According to research reports, individuals aged 25 and under—particularly males—have a higher reported rate of myocarditis and pericarditis after receiving mRNA vaccines. However, these cases generally occur within a few days after vaccination; most are mild and recover well. Other rare reported symptoms include temporary, non-severe changes in menstrual flow, localized swelling at the injection site, and hives.
Because severe illness in children is extremely rare, the UK government updated its vaccination recommendations for children in 2025. Booster doses are still advised for clinically high-risk groups, such as children aged six months and older with severe chronic illnesses, immunodeficiencies, or Down syndrome with immunosuppressed condition.

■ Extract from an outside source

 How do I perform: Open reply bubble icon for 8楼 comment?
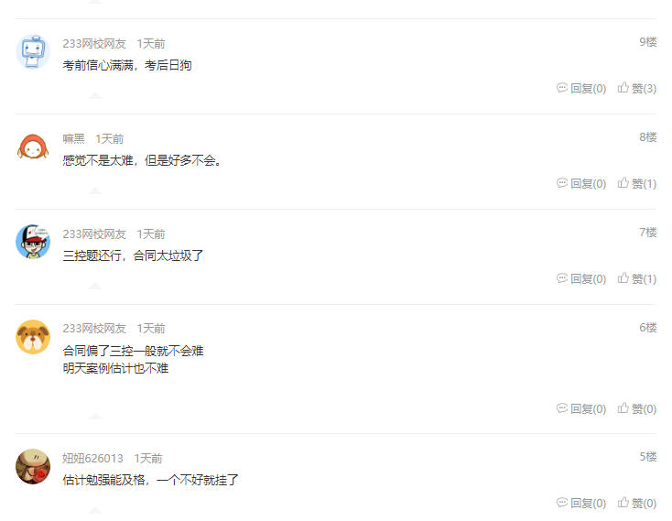pos(562,183)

Impact of Infection and Vaccination on Pregnant Women
Pregnant individuals face higher risks of severe COVID-19 than non-pregnant peers, including increased ICU admission, invasive ventilation, and ECMO, with additional risks associated with obesity, diabetes, and age ≥35 years. Although Omicron tends to be less severe than Delta, unvaccinated pregnant people remain at higher risk than those vaccinated. The UK therefore prioritizes pregnant individuals in seasonal programs to reduce severe maternal illness and adverse outcomes (e.g., preterm birth, stillbirth). The Medicines and Healthcare products Regulatory Agency (MHRA) and UKHSA jointly run the UK Vaccine in Pregnancy surveillance program; to date, no safety signals specific to pregnancy have emerged. Regulators in the WHO, United States, Canada, and the European Union report similar findings. In the United States, more than 100,000 pregnant individuals—mostly receiving mRNA vaccines—have been vaccinated without identified safety concerns. Pfizer-BioNTech and Moderna mRNA vaccines are preferred in pregnancy. mRNA of vaccine strain is not detected in breast milk, whereas protective antibodies are, suggesting potential passive infant protection; breastfeeding is compatible with vaccination.
Contraindications
True contraindications are rare. People should avoid the same vaccine product if they experienced: (1) anaphylaxis to a prior dose; (2) a known severe allergy to a vaccine component (e.g., PEG in mRNA vaccines); or (3) myocarditis/pericarditis after a prior dose. Those with a high fever or active COVID-19 infection should defer vaccination until recovery.